_YOUR TASK:_ Rewrite the listing below with every occurrence of "dropdown" changed to "menu" and all other text left as it is.

_DATA:_

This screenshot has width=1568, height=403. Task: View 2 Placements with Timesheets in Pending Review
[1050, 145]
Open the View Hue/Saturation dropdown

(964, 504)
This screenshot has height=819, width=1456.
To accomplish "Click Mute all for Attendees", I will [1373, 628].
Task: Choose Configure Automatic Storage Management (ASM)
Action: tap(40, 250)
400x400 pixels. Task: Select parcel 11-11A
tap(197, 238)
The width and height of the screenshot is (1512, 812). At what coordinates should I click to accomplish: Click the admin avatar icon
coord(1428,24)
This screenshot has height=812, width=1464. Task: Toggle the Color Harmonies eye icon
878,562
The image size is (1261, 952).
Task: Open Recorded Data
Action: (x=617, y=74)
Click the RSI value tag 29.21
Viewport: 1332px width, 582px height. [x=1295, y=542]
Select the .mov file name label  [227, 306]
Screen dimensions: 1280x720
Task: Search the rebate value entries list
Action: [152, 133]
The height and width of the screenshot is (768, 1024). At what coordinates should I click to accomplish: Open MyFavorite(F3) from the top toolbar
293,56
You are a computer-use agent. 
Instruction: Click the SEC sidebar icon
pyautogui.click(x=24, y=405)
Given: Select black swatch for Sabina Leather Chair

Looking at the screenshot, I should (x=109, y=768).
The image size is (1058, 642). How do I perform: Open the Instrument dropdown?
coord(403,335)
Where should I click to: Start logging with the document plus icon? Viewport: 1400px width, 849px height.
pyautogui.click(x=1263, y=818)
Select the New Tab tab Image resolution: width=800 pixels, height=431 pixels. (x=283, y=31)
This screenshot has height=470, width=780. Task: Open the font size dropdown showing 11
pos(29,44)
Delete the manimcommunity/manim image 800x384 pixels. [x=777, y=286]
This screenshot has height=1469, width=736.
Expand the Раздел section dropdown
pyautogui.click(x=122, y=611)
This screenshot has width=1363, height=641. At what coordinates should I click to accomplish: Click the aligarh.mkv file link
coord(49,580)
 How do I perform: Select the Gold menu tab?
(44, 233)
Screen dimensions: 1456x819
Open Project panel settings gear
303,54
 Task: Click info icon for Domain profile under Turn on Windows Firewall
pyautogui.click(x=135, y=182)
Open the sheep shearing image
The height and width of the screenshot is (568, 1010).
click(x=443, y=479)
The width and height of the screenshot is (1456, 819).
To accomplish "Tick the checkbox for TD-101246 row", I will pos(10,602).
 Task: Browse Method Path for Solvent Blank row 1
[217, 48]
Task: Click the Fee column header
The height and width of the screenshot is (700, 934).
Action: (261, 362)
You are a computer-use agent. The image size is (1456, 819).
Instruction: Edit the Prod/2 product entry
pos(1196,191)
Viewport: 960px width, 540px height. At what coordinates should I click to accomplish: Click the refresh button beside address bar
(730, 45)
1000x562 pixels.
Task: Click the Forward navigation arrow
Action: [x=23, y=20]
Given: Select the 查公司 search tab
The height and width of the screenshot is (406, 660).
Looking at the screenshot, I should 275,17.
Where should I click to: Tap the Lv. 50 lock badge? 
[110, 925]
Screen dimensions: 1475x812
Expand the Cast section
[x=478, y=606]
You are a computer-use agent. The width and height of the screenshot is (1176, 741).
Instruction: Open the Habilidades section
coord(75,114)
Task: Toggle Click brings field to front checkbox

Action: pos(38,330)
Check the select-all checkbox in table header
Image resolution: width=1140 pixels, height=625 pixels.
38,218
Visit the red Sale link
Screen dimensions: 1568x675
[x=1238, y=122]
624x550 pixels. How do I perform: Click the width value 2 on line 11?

_FINISHED TASK:_
This screenshot has width=1568, height=403. Task: View 2 Placements with Timesheets in Pending Review
[1050, 145]
Open the View Hue/Saturation menu

(964, 504)
This screenshot has height=819, width=1456.
To accomplish "Click Mute all for Attendees", I will [1373, 628].
Task: Choose Configure Automatic Storage Management (ASM)
Action: tap(40, 250)
400x400 pixels. Task: Select parcel 11-11A
tap(197, 238)
The width and height of the screenshot is (1512, 812). At what coordinates should I click to accomplish: Click the admin avatar icon
coord(1428,24)
This screenshot has height=812, width=1464. Task: Toggle the Color Harmonies eye icon
878,562
The image size is (1261, 952).
Task: Open Recorded Data
Action: (x=617, y=74)
Click the RSI value tag 29.21
Viewport: 1332px width, 582px height. [x=1295, y=542]
Select the .mov file name label  [227, 306]
Screen dimensions: 1280x720
Task: Search the rebate value entries list
Action: [152, 133]
The height and width of the screenshot is (768, 1024). At what coordinates should I click to accomplish: Open MyFavorite(F3) from the top toolbar
293,56
You are a computer-use agent. 
Instruction: Click the SEC sidebar icon
pyautogui.click(x=24, y=405)
Given: Select black swatch for Sabina Leather Chair

Looking at the screenshot, I should (x=109, y=768).
The image size is (1058, 642). How do I perform: Open the Instrument menu?
coord(403,335)
Where should I click to: Start logging with the document plus icon? Viewport: 1400px width, 849px height.
pyautogui.click(x=1263, y=818)
Select the New Tab tab Image resolution: width=800 pixels, height=431 pixels. (x=283, y=31)
This screenshot has height=470, width=780. Task: Open the font size menu showing 11
pos(29,44)
Delete the manimcommunity/manim image 800x384 pixels. [x=777, y=286]
This screenshot has height=1469, width=736.
Expand the Раздел section menu
pyautogui.click(x=122, y=611)
This screenshot has width=1363, height=641. At what coordinates should I click to accomplish: Click the aligarh.mkv file link
coord(49,580)
 How do I perform: Select the Gold menu tab?
(44, 233)
Screen dimensions: 1456x819
Open Project panel settings gear
303,54
 Task: Click info icon for Domain profile under Turn on Windows Firewall
pyautogui.click(x=135, y=182)
Open the sheep shearing image
The height and width of the screenshot is (568, 1010).
click(x=443, y=479)
The width and height of the screenshot is (1456, 819).
To accomplish "Tick the checkbox for TD-101246 row", I will pos(10,602).
 Task: Browse Method Path for Solvent Blank row 1
[217, 48]
Task: Click the Fee column header
The height and width of the screenshot is (700, 934).
Action: (261, 362)
You are a computer-use agent. The image size is (1456, 819).
Instruction: Edit the Prod/2 product entry
pos(1196,191)
Viewport: 960px width, 540px height. At what coordinates should I click to accomplish: Click the refresh button beside address bar
(730, 45)
1000x562 pixels.
Task: Click the Forward navigation arrow
Action: [x=23, y=20]
Given: Select the 查公司 search tab
The height and width of the screenshot is (406, 660).
Looking at the screenshot, I should 275,17.
Where should I click to: Tap the Lv. 50 lock badge? 
[110, 925]
Screen dimensions: 1475x812
Expand the Cast section
[x=478, y=606]
You are a computer-use agent. The width and height of the screenshot is (1176, 741).
Instruction: Open the Habilidades section
coord(75,114)
Task: Toggle Click brings field to front checkbox

Action: pos(38,330)
Check the select-all checkbox in table header
Image resolution: width=1140 pixels, height=625 pixels.
38,218
Visit the red Sale link
Screen dimensions: 1568x675
[x=1238, y=122]
624x550 pixels. How do I perform: Click the width value 2 on line 11?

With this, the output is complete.